Required work >>
The data below is to be repeated in full, exactly as given.

Supplied entries >>
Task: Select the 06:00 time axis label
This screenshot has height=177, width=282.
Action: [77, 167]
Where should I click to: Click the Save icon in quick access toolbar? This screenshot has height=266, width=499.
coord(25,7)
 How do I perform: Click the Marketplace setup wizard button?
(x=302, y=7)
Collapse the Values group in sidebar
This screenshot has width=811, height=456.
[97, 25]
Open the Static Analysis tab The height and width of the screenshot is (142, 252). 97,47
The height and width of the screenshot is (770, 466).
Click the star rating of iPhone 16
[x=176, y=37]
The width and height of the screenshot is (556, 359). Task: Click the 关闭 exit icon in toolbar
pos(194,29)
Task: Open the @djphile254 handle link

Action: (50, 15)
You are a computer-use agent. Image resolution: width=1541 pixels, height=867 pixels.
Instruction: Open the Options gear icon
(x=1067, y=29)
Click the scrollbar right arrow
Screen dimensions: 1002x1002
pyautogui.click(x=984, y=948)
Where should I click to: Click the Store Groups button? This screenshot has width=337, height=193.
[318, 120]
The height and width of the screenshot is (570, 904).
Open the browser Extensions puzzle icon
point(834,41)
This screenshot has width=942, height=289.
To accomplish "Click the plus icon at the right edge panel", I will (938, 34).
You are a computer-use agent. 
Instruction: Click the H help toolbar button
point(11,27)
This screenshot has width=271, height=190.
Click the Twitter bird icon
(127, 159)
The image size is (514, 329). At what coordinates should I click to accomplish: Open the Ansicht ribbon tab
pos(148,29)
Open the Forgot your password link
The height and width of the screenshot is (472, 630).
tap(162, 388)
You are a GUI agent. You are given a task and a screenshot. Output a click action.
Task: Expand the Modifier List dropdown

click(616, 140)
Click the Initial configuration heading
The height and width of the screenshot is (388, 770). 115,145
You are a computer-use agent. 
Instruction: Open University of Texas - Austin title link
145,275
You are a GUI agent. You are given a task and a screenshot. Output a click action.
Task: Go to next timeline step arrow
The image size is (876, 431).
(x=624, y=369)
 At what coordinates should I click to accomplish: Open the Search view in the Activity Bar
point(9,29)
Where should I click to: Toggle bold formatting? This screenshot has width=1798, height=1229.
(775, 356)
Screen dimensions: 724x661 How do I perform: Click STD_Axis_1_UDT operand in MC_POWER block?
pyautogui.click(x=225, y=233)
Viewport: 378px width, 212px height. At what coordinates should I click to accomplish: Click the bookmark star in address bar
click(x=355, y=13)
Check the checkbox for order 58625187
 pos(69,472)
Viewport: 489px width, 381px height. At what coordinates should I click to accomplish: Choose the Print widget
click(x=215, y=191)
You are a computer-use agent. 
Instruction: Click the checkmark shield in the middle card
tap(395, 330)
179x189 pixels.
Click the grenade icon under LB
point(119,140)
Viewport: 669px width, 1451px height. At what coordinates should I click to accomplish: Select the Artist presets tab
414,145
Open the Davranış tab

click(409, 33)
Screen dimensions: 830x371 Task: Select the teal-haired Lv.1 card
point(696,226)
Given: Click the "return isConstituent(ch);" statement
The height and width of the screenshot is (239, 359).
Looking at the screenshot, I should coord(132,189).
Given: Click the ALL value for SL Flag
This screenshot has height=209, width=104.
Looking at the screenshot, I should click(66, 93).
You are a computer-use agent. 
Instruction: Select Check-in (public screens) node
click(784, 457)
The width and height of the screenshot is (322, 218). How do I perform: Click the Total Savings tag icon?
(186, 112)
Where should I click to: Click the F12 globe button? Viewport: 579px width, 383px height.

Solution to the exercise >>
Task: Select the 06:00 time axis label
This screenshot has height=177, width=282.
Action: [77, 167]
Where should I click to: Click the Save icon in quick access toolbar? This screenshot has height=266, width=499.
coord(25,7)
 How do I perform: Click the Marketplace setup wizard button?
(x=302, y=7)
Collapse the Values group in sidebar
This screenshot has width=811, height=456.
[97, 25]
Open the Static Analysis tab The height and width of the screenshot is (142, 252). 97,47
The height and width of the screenshot is (770, 466).
Click the star rating of iPhone 16
[x=176, y=37]
The width and height of the screenshot is (556, 359). Task: Click the 关闭 exit icon in toolbar
pos(194,29)
Task: Open the @djphile254 handle link

Action: (50, 15)
You are a computer-use agent. Image resolution: width=1541 pixels, height=867 pixels.
Instruction: Open the Options gear icon
(x=1067, y=29)
Click the scrollbar right arrow
Screen dimensions: 1002x1002
pyautogui.click(x=984, y=948)
Where should I click to: Click the Store Groups button? This screenshot has width=337, height=193.
[318, 120]
The height and width of the screenshot is (570, 904).
Open the browser Extensions puzzle icon
point(834,41)
This screenshot has width=942, height=289.
To accomplish "Click the plus icon at the right edge panel", I will (938, 34).
You are a computer-use agent. 
Instruction: Click the H help toolbar button
point(11,27)
This screenshot has width=271, height=190.
Click the Twitter bird icon
(127, 159)
The image size is (514, 329). At what coordinates should I click to accomplish: Open the Ansicht ribbon tab
pos(148,29)
Open the Forgot your password link
The height and width of the screenshot is (472, 630).
tap(162, 388)
You are a GUI agent. You are given a task and a screenshot. Output a click action.
Task: Expand the Modifier List dropdown

click(616, 140)
Click the Initial configuration heading
The height and width of the screenshot is (388, 770). 115,145
You are a computer-use agent. 
Instruction: Open University of Texas - Austin title link
145,275
You are a GUI agent. You are given a task and a screenshot. Output a click action.
Task: Go to next timeline step arrow
The image size is (876, 431).
(x=624, y=369)
 At what coordinates should I click to accomplish: Open the Search view in the Activity Bar
point(9,29)
Where should I click to: Toggle bold formatting? This screenshot has width=1798, height=1229.
(775, 356)
Screen dimensions: 724x661 How do I perform: Click STD_Axis_1_UDT operand in MC_POWER block?
pyautogui.click(x=225, y=233)
Viewport: 378px width, 212px height. At what coordinates should I click to accomplish: Click the bookmark star in address bar
click(x=355, y=13)
Check the checkbox for order 58625187
 pos(69,472)
Viewport: 489px width, 381px height. At what coordinates should I click to accomplish: Choose the Print widget
click(x=215, y=191)
You are a computer-use agent. 
Instruction: Click the checkmark shield in the middle card
tap(395, 330)
179x189 pixels.
Click the grenade icon under LB
point(119,140)
Viewport: 669px width, 1451px height. At what coordinates should I click to accomplish: Select the Artist presets tab
414,145
Open the Davranış tab

click(409, 33)
Screen dimensions: 830x371 Task: Select the teal-haired Lv.1 card
point(696,226)
Given: Click the "return isConstituent(ch);" statement
The height and width of the screenshot is (239, 359).
Looking at the screenshot, I should coord(132,189).
Given: Click the ALL value for SL Flag
This screenshot has height=209, width=104.
Looking at the screenshot, I should click(66, 93).
You are a computer-use agent. 
Instruction: Select Check-in (public screens) node
click(784, 457)
The width and height of the screenshot is (322, 218). How do I perform: Click the Total Savings tag icon?
(186, 112)
Where should I click to: Click the F12 globe button? Viewport: 579px width, 383px height.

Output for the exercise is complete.